> **DESCRIPTION OF THE TASK**
In the text about the EtherCAT project, how many clock cycles did the 500-nanosecond latency budget allow for all processing?

> **SUPPLIED TEXT**

A recent medical application project demonstrates the extreme challenges of ultra-low latency design. The system required end-to-end latency of just 500 nanoseconds for an EtherCAT industrial Ethernet implementation—a requirement that pushed the boundaries of what’s technically feasible.
The project faced immediate constraints from the Ethernet interface itself. Standard 100 Mbps Ethernet with a 4-bit parallel interface operates at 25 MHz, meaning each clock cycle consumes 40 nanoseconds. With only 500 nanoseconds total budget, the system had just 13 clock cycles to complete all processing—an extremely tight constraint.
The challenge intensified when considering that external Ethernet interface chips consumed more than half the latency budget through their own internal processing delays. This left only a few clock cycles for the actual FPGA processing, forcing the design team to optimize every aspect of the system architecture.
The solution required sophisticated clock management and synchronization techniques. Rather than using standard synchronization protocols that typically require 2 clock cycles (80 nanoseconds of precious budget), our team designed custom clock distribution systems that delivered pre-synchronized data to the FPGA processing logic.
This project exemplifies how ultra-low latency design extends beyond the FPGA itself to encompass complete system architecture, including external component selection, clock distribution, and interface timing optimization.

> **INFORMATION SUPPLIED**
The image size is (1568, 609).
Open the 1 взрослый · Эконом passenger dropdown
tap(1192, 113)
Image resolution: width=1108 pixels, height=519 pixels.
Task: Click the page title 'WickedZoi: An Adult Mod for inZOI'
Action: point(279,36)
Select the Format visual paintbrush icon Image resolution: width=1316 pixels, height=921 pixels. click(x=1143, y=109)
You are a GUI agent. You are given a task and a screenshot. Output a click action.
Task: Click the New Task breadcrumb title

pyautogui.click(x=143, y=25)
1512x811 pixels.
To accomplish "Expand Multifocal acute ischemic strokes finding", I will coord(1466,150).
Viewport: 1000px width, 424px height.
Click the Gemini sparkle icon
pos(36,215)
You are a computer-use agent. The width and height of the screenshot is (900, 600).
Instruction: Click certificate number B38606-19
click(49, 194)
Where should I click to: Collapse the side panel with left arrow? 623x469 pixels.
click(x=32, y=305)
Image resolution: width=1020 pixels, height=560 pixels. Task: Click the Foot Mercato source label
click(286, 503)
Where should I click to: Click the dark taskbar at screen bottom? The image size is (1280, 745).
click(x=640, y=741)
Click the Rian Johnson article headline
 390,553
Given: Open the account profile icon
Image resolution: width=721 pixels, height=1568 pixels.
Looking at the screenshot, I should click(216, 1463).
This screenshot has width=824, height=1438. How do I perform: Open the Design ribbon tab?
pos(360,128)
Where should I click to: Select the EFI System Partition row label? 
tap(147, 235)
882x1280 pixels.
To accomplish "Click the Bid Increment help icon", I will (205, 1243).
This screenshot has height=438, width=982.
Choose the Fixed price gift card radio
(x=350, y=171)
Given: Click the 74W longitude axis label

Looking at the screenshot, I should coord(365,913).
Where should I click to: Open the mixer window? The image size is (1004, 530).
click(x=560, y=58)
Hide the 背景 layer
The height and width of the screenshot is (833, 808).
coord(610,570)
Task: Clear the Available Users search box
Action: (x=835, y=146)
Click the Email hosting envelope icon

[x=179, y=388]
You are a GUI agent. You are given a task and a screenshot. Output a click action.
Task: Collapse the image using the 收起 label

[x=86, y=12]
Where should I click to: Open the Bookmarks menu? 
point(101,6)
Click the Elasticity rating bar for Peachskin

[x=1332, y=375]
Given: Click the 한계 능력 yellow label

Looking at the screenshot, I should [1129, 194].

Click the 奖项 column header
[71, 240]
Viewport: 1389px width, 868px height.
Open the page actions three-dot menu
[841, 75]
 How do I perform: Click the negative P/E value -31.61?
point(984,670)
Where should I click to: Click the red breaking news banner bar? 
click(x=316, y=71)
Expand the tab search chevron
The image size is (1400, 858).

> **RESPONSE**
13 clock cycles